In general case existing models could be divided into three groups – static or interactive maps often enriched with glyphs encoding movement attributes, space-time cubes, and stacking based visualizations [6].

Maps are the most obvious way for presenting location aware data. Trajectories or cluster of trajectories are represented by lines. The movement attributes such as time, speed, type of the moving object are encoded by line color or specially designed glyphs. For example, in [10] the color of lines presenting routes of moving points is used to encode type of vehicles (car, bus, pedestrian, bicycle and others) and speed values. In cases when the exact trajectory is not important flow maps are used. Flow maps are visualization models focusing on determining destinations and sources of the routes.
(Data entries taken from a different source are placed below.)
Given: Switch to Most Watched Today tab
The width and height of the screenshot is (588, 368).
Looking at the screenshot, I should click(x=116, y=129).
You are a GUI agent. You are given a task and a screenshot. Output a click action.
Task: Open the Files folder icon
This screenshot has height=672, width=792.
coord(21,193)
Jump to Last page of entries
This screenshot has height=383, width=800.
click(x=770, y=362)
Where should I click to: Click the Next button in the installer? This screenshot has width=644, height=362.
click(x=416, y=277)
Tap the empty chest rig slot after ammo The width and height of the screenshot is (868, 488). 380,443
The quantities of the flows are usually mapped to two visual variables: the width and the color saturation of the flow lines, and the glyphs are used to characterize the type of the flow destination or source. Interesting modification of the flow maps used to analyze population migration is presented in [11]. The regions of interest serving as destination and source points of migration are located circumferentially and displayed as segments of the ring. The flows are displayed as splines connecting corresponding ring segments. However, all map-based visualization share one common disadvantage – they are not able to display spatial and temporal attributes of the movement simultaneously.
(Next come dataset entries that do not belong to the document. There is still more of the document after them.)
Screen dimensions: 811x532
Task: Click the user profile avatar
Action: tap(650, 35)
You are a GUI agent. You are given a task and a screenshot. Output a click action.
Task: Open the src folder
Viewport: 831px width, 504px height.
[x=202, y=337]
Space-time cube is a 3D-visualization technique designed to present spatial and temporal characteristics of the movement simultaneously. According to it, points of the trajectories are displayed in three dimension space, where vertical axis stands for time usually. In [12] authors presents an extension of the space-time cube called trajectory wall. In contrast to traditional space time cube the third display dimension is used to represent a set of trajectories. The vertical axis is divided into bins, each containing one trajectory. Trajectories are represented by bands split into segments, which are colored according to the values of attributes related to trajectory points. As the trajectories can be ordered in the third dimension according to their temporal order then this visualization model can be viewed as a space–time cube where the absolute time is transformed to the temporal order of the trajectories. Like all 3D visual models the space time cubes could be ineffective because of occlusions and cluttering of the trajectories.

Stacking based visualization of the routes is based on time graph, also known as time line. One axis represents time, and another – values of spatial attributes of the trajectory point. Each route is represented by a curve or polygonal line. To display a set of trajectories, stacked curves or bands synchronized within time scale are used. Bands can be divided into segments colored according to values of attributes. For example, in [13] color is used to display type of position (café, shop, office).

3 Visualization Driven Approach

When designing our approach to analysis of the employees’ movement we tried to answer on the following questions the analyst would be interested in:

  1. 1.

    Are there any groups of employees having similar routes?

  2. 2.

    What is the common pattern in co-workers’ movement belonging to one group? How does it change depending on day of week? How does it correlate with employee’s position in the organization?

  3. 3.

    Are there any deviations in employee’s movement?

  4. 4.

    What is the character of the anomalies, i.e. how often, when and where did they take place?

Answering these questions step by step, the analyst forms the overall understanding of the existing movement patterns in organization firstly, and then focuses on details describing possible anomalies. The visualization models and underlying data mining techniques used in the proposed approach support the described scheme of the analysis process.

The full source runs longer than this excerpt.